**Task to carry out**
Wherever a line of the records contains "photo", copy that line.
%%
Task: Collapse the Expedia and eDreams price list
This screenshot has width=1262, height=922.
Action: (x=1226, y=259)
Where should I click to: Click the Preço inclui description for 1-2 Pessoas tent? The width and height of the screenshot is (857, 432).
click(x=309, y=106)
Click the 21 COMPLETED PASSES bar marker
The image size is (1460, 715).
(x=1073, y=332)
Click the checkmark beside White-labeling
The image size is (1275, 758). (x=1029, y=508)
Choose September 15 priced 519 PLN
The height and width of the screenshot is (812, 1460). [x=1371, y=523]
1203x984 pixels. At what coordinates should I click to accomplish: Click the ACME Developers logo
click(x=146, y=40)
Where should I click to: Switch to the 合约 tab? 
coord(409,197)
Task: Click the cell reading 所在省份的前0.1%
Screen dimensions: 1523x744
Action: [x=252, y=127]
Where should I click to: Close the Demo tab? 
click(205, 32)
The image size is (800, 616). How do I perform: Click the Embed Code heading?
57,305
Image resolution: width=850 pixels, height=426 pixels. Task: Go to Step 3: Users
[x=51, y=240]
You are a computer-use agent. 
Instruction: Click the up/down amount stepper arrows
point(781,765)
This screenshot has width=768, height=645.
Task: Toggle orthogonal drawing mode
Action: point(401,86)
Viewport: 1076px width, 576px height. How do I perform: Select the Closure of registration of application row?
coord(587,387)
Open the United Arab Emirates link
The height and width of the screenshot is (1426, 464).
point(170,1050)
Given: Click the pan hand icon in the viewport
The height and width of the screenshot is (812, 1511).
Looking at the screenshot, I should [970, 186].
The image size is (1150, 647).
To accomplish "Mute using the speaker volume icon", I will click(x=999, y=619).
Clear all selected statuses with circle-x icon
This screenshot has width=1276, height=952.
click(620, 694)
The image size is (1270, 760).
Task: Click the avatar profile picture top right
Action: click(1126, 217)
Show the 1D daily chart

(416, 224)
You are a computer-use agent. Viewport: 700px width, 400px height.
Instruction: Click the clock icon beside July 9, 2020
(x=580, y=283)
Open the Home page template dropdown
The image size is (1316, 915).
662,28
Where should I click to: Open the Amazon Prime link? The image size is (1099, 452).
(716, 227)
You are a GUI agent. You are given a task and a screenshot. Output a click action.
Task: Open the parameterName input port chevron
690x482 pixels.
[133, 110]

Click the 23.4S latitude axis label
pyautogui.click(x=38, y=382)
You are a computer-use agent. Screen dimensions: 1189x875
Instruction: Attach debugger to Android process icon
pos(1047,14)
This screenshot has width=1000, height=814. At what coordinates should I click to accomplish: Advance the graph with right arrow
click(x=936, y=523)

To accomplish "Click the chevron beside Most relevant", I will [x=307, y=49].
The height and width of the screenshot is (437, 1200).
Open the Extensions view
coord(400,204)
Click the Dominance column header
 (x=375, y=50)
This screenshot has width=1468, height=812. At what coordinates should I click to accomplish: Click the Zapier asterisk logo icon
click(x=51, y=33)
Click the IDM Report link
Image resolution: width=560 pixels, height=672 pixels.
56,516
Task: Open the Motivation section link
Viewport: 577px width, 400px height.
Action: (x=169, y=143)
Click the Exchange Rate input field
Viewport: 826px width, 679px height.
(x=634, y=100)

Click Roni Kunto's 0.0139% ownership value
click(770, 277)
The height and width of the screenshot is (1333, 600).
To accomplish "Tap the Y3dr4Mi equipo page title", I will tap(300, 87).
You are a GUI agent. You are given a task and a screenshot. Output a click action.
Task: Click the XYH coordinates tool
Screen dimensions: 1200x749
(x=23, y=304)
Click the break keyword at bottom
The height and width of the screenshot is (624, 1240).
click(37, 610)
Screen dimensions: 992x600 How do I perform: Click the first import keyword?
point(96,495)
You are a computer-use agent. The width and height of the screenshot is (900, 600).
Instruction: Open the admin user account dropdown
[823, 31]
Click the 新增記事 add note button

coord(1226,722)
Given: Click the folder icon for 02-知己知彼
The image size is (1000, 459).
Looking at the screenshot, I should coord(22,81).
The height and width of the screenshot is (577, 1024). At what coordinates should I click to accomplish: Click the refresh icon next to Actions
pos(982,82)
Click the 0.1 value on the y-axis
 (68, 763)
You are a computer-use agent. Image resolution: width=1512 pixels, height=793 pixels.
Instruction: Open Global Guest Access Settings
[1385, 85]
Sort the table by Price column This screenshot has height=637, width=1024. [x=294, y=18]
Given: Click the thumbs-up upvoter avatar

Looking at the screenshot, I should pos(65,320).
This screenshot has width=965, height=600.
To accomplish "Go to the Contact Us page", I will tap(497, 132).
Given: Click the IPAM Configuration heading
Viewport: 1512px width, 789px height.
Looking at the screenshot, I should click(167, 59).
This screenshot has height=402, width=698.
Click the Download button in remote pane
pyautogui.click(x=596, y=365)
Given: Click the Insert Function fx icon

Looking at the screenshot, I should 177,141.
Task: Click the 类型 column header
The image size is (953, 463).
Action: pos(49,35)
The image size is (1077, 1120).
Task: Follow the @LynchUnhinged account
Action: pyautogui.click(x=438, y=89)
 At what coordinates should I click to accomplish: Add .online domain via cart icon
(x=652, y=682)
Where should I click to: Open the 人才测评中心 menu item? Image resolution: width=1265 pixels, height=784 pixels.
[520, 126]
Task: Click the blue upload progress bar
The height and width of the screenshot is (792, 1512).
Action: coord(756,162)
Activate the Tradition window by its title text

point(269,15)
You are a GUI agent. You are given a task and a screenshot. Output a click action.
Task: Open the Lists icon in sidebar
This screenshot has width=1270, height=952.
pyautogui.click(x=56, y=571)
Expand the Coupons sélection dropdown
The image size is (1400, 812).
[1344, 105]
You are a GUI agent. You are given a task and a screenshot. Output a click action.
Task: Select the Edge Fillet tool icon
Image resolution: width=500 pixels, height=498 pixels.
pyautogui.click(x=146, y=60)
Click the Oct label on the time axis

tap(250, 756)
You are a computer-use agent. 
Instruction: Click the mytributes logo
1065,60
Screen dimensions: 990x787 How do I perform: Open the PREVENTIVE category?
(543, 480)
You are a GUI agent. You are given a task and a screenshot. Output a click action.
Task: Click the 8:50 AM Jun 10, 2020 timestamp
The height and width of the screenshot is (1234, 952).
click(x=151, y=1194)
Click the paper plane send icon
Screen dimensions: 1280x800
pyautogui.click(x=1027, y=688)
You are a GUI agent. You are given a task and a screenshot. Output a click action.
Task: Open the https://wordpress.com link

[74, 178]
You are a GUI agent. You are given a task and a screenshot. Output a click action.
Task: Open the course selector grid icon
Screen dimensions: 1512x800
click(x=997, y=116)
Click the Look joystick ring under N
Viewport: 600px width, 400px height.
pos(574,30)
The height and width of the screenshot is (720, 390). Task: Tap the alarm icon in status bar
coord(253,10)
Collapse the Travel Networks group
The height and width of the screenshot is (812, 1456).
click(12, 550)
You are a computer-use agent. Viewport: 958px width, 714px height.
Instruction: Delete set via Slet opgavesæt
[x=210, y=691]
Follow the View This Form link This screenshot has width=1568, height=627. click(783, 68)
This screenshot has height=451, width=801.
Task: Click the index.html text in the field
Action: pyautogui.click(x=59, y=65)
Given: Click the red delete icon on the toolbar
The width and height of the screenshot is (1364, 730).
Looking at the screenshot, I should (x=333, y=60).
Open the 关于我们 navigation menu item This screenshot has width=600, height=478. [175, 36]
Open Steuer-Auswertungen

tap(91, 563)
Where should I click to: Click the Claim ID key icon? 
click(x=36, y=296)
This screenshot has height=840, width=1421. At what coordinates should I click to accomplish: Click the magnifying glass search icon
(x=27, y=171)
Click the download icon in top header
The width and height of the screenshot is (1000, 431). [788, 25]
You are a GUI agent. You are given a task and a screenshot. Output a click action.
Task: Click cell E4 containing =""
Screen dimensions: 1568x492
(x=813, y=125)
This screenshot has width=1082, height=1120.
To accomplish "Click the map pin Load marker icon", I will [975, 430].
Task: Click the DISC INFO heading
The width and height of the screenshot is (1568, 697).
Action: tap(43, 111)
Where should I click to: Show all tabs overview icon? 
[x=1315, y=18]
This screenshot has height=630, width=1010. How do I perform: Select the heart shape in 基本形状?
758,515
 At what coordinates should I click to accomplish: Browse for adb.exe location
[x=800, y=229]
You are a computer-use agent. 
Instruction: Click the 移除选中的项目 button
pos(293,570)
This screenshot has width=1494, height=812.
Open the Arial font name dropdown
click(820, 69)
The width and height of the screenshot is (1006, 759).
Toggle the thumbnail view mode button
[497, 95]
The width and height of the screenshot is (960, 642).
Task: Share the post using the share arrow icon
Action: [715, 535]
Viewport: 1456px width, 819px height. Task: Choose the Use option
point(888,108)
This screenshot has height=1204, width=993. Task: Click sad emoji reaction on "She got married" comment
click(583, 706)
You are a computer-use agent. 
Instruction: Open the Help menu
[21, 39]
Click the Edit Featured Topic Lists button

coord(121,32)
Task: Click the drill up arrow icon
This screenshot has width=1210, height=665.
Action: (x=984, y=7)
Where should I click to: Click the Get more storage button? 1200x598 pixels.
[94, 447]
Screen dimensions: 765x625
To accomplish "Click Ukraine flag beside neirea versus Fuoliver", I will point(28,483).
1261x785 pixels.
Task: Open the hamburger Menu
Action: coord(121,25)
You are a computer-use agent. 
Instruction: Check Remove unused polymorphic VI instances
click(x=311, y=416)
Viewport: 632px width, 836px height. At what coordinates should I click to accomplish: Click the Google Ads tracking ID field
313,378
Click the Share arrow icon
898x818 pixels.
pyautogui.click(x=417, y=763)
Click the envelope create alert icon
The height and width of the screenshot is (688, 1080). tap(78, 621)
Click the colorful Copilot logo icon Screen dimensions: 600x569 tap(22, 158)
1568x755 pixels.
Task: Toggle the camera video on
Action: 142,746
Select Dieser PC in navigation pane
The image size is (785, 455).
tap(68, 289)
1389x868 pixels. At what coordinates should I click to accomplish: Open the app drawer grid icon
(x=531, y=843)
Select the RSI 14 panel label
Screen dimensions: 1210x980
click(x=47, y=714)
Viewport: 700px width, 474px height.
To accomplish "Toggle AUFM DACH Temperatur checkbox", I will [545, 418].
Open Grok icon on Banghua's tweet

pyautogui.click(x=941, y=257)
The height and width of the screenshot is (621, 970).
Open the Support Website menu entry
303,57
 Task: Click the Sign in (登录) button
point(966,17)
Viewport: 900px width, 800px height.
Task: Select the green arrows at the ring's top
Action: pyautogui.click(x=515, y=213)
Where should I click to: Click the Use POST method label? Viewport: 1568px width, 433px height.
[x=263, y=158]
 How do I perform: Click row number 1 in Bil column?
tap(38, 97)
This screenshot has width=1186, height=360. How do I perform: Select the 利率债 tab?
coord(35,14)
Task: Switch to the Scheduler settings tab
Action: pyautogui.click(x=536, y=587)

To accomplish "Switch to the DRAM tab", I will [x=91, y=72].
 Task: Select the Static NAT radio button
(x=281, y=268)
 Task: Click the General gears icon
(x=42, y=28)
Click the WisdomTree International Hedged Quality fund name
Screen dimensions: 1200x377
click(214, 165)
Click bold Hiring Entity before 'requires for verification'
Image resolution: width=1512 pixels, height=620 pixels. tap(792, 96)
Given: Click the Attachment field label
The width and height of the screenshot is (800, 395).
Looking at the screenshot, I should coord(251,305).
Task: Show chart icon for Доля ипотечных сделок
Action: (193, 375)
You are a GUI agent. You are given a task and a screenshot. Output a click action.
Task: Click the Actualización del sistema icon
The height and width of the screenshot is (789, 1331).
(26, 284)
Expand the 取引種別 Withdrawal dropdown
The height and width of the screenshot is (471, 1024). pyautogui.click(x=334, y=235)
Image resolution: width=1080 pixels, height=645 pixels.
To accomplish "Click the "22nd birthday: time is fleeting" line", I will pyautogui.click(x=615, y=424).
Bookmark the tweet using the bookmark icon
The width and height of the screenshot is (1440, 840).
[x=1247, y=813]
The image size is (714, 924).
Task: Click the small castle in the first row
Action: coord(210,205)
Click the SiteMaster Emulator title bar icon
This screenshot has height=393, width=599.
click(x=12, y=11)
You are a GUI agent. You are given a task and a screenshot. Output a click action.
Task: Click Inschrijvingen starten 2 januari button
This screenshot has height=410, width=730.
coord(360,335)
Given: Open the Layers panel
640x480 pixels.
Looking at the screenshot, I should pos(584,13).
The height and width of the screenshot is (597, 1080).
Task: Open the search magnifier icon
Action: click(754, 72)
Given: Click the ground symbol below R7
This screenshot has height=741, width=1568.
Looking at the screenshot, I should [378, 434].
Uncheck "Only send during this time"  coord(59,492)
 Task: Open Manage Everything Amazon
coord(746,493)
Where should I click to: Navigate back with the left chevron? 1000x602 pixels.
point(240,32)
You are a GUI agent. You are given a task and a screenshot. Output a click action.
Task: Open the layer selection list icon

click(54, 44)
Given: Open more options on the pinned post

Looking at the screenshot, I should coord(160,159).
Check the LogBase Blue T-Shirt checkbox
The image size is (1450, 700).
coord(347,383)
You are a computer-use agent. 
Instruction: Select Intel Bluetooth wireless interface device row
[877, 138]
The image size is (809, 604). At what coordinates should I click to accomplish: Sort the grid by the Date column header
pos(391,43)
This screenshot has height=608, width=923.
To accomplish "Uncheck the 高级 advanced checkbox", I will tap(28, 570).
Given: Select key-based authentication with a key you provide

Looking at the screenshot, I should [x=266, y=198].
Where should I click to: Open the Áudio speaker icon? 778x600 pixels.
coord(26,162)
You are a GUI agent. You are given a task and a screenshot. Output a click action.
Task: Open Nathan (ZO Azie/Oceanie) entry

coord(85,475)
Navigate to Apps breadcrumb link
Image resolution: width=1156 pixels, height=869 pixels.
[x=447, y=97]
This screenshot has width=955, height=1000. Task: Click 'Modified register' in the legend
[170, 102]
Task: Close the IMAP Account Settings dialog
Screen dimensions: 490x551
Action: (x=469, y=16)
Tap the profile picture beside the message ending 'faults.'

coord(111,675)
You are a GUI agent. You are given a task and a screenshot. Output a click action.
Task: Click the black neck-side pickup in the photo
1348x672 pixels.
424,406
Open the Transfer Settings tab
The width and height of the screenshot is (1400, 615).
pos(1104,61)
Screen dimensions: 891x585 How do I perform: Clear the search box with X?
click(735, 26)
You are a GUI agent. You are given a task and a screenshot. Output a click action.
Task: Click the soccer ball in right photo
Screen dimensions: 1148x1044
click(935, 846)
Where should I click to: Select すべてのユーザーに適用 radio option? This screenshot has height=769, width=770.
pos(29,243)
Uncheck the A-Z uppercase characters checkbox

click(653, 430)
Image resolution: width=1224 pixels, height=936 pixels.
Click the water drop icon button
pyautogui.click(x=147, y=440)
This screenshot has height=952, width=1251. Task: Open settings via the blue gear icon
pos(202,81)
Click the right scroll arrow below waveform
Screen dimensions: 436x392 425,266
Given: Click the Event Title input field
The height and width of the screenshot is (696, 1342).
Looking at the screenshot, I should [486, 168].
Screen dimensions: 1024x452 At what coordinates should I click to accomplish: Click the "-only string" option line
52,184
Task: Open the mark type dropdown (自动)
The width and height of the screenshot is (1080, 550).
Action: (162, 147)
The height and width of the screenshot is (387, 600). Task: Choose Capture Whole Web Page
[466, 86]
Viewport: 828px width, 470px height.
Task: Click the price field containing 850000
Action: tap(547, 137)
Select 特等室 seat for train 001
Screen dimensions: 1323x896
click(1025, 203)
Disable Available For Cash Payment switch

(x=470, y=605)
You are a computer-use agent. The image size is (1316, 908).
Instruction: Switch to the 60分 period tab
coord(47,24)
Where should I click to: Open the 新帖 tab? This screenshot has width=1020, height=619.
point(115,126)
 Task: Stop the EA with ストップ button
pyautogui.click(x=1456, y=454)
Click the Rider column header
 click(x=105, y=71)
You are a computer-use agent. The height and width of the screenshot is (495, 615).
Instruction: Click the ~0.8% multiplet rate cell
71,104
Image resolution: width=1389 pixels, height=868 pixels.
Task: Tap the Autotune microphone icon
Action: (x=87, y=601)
%%
**Answer for this exercise**
Task: Click the black neck-side pickup in the photo
Task: Click the soccer ball in right photo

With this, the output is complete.